▶ _Recorded data_
※ ※ ※

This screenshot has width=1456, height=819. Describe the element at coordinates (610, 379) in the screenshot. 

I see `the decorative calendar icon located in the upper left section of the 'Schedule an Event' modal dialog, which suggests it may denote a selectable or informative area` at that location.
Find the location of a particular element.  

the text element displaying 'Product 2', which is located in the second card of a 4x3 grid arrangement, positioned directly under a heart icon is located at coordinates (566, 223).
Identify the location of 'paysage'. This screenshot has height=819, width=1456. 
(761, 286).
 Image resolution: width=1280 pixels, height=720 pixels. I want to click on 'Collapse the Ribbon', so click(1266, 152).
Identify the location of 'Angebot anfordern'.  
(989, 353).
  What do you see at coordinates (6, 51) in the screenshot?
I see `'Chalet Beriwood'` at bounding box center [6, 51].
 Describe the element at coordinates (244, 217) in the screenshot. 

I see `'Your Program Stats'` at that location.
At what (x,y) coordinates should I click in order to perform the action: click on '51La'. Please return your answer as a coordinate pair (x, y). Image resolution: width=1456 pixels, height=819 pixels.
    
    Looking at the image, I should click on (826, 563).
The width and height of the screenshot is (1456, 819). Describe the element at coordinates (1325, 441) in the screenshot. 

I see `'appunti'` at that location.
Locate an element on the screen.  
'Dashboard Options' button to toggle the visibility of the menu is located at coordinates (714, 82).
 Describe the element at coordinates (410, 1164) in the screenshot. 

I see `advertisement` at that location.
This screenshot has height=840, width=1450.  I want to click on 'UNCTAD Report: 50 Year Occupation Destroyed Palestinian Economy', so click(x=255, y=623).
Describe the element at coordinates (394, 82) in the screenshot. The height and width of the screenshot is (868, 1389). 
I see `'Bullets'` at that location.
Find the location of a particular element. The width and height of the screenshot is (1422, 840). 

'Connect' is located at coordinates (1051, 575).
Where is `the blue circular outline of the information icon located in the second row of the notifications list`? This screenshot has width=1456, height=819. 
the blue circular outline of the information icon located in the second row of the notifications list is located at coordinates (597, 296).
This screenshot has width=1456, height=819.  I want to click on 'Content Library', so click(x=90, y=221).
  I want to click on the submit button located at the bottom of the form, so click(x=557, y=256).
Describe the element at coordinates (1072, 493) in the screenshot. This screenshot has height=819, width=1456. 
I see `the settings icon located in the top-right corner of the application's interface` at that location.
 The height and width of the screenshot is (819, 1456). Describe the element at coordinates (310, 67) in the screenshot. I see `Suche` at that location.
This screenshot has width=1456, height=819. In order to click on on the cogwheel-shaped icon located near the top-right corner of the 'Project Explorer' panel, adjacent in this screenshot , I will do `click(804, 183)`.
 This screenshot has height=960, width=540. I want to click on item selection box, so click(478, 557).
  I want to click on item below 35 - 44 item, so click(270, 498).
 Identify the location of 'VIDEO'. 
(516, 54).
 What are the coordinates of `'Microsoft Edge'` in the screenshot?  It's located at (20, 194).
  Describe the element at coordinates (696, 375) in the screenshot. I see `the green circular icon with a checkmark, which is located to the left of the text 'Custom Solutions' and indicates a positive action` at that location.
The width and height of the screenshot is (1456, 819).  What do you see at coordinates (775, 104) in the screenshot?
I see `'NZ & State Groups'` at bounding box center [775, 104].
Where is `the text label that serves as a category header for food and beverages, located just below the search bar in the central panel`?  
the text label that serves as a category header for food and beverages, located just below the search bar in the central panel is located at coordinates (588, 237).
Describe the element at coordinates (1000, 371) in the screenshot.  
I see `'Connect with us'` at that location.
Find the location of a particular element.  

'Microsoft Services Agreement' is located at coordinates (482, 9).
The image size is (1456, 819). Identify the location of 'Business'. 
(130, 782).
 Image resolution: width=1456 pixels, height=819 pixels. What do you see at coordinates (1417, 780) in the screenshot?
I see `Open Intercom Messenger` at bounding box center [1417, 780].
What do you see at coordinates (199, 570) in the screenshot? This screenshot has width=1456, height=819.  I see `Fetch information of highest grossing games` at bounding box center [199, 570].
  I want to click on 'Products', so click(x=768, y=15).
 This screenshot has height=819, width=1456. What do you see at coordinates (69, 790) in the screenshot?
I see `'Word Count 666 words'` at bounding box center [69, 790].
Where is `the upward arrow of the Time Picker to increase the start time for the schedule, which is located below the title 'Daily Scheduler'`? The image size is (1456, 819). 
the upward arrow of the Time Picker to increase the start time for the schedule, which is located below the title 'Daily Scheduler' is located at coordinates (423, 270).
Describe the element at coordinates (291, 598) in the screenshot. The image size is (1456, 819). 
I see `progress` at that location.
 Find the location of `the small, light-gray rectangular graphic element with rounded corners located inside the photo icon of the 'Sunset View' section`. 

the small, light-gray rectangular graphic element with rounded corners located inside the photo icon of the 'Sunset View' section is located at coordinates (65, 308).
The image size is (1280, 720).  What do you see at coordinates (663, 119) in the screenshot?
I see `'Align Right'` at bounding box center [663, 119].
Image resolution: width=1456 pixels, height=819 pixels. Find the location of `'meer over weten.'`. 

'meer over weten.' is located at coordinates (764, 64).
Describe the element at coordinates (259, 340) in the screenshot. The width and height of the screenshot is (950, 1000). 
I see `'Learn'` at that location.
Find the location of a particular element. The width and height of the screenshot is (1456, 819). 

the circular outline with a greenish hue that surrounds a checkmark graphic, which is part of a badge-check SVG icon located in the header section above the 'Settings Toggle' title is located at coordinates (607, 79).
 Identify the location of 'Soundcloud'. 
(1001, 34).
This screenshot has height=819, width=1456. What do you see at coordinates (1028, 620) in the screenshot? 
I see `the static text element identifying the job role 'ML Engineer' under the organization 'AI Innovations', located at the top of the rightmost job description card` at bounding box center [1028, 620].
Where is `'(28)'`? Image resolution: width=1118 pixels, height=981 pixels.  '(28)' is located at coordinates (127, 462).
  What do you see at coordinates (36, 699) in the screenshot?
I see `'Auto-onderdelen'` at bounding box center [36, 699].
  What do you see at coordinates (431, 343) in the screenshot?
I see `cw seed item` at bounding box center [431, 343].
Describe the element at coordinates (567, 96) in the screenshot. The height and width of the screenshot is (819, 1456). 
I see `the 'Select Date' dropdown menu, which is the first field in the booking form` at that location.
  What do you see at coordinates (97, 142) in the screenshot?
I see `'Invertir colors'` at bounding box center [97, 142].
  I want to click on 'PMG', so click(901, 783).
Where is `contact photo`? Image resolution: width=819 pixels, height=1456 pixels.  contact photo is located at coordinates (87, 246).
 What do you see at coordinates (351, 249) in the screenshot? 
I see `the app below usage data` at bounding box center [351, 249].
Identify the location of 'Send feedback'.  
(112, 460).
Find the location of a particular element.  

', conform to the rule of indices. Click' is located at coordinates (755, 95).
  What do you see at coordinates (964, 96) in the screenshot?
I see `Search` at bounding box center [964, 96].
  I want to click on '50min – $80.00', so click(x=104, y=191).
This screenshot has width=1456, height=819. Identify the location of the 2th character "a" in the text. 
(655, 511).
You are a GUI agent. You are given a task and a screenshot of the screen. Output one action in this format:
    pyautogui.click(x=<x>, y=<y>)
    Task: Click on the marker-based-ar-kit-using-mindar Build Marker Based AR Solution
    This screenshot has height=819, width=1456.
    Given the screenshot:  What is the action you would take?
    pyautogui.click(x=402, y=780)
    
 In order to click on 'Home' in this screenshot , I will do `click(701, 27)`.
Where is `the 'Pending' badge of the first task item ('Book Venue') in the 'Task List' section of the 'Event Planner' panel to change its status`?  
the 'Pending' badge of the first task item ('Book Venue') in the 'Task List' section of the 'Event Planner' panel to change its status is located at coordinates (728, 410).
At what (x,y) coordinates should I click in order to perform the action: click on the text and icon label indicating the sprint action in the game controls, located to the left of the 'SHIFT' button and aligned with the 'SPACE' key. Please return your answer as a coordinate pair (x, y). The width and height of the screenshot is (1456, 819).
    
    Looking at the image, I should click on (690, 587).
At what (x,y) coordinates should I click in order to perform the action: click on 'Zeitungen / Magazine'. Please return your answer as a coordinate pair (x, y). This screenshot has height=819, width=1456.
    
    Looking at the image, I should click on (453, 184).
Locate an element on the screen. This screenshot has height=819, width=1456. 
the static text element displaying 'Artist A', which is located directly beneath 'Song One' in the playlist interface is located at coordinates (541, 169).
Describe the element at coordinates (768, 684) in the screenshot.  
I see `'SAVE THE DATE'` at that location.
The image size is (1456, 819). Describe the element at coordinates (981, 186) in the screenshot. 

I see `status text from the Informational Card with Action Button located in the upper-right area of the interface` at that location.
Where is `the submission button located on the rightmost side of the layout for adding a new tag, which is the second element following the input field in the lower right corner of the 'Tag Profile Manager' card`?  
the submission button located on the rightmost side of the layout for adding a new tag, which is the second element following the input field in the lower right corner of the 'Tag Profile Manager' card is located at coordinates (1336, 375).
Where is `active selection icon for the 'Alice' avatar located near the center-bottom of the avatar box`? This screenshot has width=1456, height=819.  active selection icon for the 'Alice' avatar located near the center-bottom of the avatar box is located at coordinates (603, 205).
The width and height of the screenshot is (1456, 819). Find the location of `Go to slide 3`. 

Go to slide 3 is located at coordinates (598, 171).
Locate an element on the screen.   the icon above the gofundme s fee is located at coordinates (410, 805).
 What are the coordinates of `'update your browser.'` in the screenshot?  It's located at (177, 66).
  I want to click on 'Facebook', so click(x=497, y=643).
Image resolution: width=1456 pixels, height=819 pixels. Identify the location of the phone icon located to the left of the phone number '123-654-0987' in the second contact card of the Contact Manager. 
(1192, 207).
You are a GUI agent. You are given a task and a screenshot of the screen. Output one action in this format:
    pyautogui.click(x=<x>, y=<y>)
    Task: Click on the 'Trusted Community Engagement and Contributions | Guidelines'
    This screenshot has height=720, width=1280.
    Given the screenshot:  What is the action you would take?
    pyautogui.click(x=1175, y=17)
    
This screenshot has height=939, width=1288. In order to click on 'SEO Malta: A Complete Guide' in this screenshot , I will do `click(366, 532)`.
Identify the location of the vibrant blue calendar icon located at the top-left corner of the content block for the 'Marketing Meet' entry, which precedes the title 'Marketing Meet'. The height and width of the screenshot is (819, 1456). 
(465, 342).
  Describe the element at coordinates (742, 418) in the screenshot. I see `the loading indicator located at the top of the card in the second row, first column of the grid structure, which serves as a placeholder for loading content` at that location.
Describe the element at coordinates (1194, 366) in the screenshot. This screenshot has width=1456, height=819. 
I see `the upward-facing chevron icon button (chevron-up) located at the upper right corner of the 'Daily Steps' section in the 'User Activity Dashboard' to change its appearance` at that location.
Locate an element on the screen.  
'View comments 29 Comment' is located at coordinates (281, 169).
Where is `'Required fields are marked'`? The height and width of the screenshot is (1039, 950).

※ ※ ※

▶ _What is being asked_
Return the entries above without any change, starting at the line that contains "Image resolution: width=1456 pixels, height=819 pixels. Find" and ending with the line that contains "coordinates (127, 462).", including both of those lines.

▶ _Output for this exercise_
Image resolution: width=1456 pixels, height=819 pixels. Find the location of `'meer over weten.'`. 

'meer over weten.' is located at coordinates (764, 64).
Describe the element at coordinates (259, 340) in the screenshot. The width and height of the screenshot is (950, 1000). 
I see `'Learn'` at that location.
Find the location of a particular element. The width and height of the screenshot is (1456, 819). 

the circular outline with a greenish hue that surrounds a checkmark graphic, which is part of a badge-check SVG icon located in the header section above the 'Settings Toggle' title is located at coordinates (607, 79).
 Identify the location of 'Soundcloud'. 
(1001, 34).
This screenshot has height=819, width=1456. What do you see at coordinates (1028, 620) in the screenshot? 
I see `the static text element identifying the job role 'ML Engineer' under the organization 'AI Innovations', located at the top of the rightmost job description card` at bounding box center [1028, 620].
Where is `'(28)'`? Image resolution: width=1118 pixels, height=981 pixels.  '(28)' is located at coordinates (127, 462).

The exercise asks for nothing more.